Parses CSV with PapaParse and emits a GitHub-flavored Markdown table — header row, separator with optional column alignment, then data rows. Pipe characters and newlines inside cells are escaped or replaced so the table stays valid GFM. Whitespace inside cells is preserved.
Common gotchas
GFM tables have a few formatting rules that surprise people on first use.
- Pipes inside cells. A literal `|` inside a cell breaks GFM table parsing. The output escapes them as `\|` — most renderers accept that, a few legacy tools may not.
- Newlines inside cells. GFM tables do not support multi-line cells. Embedded newlines are replaced with a single space; extreme cases may need post-processing.
- Empty cells. Empty cells render as empty cells (`| |`). Some renderers compress consecutive `|`-`|` to a narrower column — that is a renderer choice, not a CSV-side issue.
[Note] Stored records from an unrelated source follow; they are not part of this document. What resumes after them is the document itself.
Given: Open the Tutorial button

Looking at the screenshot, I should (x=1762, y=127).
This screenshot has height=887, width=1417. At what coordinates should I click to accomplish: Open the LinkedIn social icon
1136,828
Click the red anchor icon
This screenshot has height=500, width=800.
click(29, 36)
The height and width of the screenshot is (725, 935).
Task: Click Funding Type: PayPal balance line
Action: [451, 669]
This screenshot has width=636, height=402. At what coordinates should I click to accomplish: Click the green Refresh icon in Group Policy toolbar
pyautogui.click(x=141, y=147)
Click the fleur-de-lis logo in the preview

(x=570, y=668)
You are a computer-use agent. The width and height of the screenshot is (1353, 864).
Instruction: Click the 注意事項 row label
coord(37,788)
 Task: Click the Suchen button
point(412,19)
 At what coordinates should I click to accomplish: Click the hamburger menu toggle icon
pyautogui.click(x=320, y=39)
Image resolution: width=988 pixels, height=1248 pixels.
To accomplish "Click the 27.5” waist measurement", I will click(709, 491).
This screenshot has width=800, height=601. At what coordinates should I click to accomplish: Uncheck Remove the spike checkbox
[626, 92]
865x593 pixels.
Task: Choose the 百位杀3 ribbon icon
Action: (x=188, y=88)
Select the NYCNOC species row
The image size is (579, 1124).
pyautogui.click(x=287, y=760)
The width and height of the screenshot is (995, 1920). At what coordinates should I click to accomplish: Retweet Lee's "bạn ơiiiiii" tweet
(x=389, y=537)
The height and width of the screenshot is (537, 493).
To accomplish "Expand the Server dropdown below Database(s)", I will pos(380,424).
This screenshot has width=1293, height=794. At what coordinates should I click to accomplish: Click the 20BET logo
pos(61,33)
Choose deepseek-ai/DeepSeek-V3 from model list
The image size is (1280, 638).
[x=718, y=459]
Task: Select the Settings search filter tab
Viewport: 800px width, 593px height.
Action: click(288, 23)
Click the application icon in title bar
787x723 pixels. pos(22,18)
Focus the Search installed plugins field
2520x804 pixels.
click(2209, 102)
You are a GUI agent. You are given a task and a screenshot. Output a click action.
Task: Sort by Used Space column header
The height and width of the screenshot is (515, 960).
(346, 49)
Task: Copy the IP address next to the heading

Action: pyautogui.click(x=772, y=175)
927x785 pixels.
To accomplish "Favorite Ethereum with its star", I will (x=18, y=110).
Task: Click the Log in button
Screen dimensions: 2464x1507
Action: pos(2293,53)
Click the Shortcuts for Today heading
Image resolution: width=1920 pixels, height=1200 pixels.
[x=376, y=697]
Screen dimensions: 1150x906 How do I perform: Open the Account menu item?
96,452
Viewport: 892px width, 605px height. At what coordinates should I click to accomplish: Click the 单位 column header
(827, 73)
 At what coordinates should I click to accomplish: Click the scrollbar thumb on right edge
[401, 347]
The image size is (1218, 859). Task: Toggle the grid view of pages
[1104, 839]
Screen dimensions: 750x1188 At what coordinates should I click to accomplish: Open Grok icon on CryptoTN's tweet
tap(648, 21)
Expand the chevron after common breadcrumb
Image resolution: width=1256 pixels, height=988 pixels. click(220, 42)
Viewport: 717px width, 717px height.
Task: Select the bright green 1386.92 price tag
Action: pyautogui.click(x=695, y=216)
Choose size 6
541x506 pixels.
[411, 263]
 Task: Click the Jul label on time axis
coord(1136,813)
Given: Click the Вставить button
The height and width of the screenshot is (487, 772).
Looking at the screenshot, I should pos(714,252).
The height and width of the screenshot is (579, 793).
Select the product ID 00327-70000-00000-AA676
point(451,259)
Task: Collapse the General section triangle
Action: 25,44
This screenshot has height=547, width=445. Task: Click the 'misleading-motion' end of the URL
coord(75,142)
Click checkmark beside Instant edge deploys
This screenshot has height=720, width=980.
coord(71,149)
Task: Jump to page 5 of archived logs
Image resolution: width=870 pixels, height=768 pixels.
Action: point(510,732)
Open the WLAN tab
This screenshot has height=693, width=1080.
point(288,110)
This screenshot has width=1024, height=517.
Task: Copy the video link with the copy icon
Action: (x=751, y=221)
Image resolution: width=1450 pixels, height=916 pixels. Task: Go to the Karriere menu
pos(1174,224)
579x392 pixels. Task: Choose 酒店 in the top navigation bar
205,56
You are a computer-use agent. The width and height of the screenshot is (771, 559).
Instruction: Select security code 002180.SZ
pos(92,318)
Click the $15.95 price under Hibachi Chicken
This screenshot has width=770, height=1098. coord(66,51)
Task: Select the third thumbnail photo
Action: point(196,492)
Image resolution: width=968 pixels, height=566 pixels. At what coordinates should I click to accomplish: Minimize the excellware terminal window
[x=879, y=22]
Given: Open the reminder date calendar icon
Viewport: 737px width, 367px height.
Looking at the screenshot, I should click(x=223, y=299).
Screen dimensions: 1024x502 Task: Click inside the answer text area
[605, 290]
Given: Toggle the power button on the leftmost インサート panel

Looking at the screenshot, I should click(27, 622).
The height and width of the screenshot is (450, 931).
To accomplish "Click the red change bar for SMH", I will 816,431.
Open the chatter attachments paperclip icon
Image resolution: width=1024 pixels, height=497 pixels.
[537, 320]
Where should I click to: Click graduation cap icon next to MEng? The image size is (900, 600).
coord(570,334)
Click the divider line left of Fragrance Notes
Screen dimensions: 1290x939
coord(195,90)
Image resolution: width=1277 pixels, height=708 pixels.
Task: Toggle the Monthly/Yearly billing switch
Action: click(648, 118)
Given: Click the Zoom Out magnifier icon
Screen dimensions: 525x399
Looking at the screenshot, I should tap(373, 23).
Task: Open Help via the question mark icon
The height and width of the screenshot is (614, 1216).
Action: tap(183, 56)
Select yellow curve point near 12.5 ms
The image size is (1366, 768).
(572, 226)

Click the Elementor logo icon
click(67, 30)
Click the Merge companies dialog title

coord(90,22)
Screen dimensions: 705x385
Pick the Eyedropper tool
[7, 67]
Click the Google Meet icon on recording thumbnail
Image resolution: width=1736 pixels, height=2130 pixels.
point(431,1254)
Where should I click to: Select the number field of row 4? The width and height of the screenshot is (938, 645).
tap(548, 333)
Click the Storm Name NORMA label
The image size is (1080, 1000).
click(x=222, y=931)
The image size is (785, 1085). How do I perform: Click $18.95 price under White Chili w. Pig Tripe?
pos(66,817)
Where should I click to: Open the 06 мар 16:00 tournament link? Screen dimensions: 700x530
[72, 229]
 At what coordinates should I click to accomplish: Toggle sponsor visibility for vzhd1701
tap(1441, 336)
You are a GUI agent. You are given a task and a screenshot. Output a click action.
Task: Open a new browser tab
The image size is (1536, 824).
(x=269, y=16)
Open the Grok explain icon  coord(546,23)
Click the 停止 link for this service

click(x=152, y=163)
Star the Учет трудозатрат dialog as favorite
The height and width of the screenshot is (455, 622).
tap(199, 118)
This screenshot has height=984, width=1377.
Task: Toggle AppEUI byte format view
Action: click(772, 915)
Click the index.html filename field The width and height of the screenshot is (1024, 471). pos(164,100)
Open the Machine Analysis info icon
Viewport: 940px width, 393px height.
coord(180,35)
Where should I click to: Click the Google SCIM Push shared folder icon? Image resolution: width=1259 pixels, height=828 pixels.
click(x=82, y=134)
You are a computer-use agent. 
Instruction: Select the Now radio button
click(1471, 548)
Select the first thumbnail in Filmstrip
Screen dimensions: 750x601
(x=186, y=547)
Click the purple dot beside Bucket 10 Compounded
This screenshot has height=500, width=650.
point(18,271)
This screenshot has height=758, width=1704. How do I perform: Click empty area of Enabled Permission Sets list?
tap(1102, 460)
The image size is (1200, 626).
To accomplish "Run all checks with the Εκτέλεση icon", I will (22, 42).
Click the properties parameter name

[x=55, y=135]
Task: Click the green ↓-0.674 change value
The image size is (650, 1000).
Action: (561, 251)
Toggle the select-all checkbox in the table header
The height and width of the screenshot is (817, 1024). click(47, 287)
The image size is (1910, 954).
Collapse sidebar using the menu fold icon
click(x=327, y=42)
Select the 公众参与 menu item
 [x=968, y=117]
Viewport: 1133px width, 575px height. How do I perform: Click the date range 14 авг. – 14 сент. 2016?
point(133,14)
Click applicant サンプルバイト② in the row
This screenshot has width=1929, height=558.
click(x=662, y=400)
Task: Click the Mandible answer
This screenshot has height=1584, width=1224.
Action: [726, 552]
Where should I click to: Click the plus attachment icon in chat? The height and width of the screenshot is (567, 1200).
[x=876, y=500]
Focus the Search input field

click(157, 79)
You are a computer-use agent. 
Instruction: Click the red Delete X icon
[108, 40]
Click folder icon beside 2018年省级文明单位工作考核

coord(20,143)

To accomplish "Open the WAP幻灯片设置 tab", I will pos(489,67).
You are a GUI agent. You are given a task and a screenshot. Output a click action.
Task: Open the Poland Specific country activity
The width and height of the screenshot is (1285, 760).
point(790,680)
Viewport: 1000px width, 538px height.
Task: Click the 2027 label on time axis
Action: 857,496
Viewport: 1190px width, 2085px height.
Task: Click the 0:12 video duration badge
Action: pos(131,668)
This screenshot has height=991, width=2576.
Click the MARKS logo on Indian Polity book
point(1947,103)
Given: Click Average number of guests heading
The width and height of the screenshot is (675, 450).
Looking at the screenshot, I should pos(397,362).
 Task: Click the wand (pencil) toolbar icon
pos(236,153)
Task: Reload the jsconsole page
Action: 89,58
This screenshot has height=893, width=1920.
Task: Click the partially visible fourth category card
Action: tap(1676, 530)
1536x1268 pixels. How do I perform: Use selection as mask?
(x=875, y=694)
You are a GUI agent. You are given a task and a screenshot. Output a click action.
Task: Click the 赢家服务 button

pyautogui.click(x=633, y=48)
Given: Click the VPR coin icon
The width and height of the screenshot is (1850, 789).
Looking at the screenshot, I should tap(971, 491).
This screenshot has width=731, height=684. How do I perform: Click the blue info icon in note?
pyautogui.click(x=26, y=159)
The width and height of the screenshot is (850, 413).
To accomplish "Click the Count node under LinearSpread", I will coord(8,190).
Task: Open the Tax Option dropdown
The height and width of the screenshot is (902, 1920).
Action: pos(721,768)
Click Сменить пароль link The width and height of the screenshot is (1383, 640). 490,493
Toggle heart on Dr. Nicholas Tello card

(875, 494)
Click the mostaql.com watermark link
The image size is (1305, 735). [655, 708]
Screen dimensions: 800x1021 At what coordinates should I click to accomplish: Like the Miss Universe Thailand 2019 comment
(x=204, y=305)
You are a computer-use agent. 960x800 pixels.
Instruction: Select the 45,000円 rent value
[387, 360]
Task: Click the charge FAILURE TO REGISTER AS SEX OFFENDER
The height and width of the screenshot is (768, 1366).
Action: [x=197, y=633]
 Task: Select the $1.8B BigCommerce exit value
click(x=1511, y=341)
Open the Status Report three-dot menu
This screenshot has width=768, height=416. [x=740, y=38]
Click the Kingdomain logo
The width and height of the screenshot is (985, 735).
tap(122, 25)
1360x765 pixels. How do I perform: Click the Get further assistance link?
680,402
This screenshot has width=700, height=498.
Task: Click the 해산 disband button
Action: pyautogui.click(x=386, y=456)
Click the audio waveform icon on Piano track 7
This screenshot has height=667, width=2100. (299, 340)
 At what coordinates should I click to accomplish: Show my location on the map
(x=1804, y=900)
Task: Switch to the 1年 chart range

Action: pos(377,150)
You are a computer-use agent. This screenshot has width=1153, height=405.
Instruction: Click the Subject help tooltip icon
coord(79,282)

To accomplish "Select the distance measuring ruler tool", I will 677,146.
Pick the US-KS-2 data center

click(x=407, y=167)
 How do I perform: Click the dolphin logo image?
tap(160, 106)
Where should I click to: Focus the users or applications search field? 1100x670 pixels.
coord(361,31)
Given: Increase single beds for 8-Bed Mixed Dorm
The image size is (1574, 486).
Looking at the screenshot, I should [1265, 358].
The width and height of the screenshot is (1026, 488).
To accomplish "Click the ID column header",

- Heterogeneous row lengths. Rows shorter than the header get empty trailing cells; rows longer than the header are silently truncated. Either case produces a parser warning in the status line.
- Numeric IDs that lose leading zeros. Dynamic typing is OFF for this tool — `007` stays as `007` in the output. The CSV parser preserves the source string verbatim.
- Wrong delimiter. PapaParse auto-detects comma, tab, semicolon, and pipe. If the table looks like one giant column, the delimiter wasn’t detected — paste from a known-good source or pre-process to use commas.
Frequently asked questions
Does this support tab-separated input?
Yes — PapaParse auto-detects TSV, semicolon, pipe, and comma. The Markdown output is always pipe-delimited (the GFM standard).
Can I get pipe-aligned (pretty-print) output?
No — output uses single-space padding for compactness. Most editors and Markdown renderers handle the table identically regardless of source-file column alignment. If you need visual alignment in the source, use a Markdown table-formatting plugin in your editor.
Why does the alignment dropdown change all columns at once?
Per-column alignment requires a more elaborate UI than fits in v1. The current control sets the same alignment for every column. To get per-column alignment, copy the output and edit the separator row by hand.
How big a CSV can it handle?
Up to about 10 MB before the textarea slows down. Very large tables are rare in Markdown rendering — most of the time they are paginated rather than scrolled.
Is my CSV uploaded?
No. Everything runs in your browser — your data is parsed by JavaScript on this page and never sent to any server.
Why are my numbers showing as text?
Markdown tables are pure text — there is no number type. The output is always string-encoded. Markdown renderers will style numbers consistently if you apply CSS, but the source is text.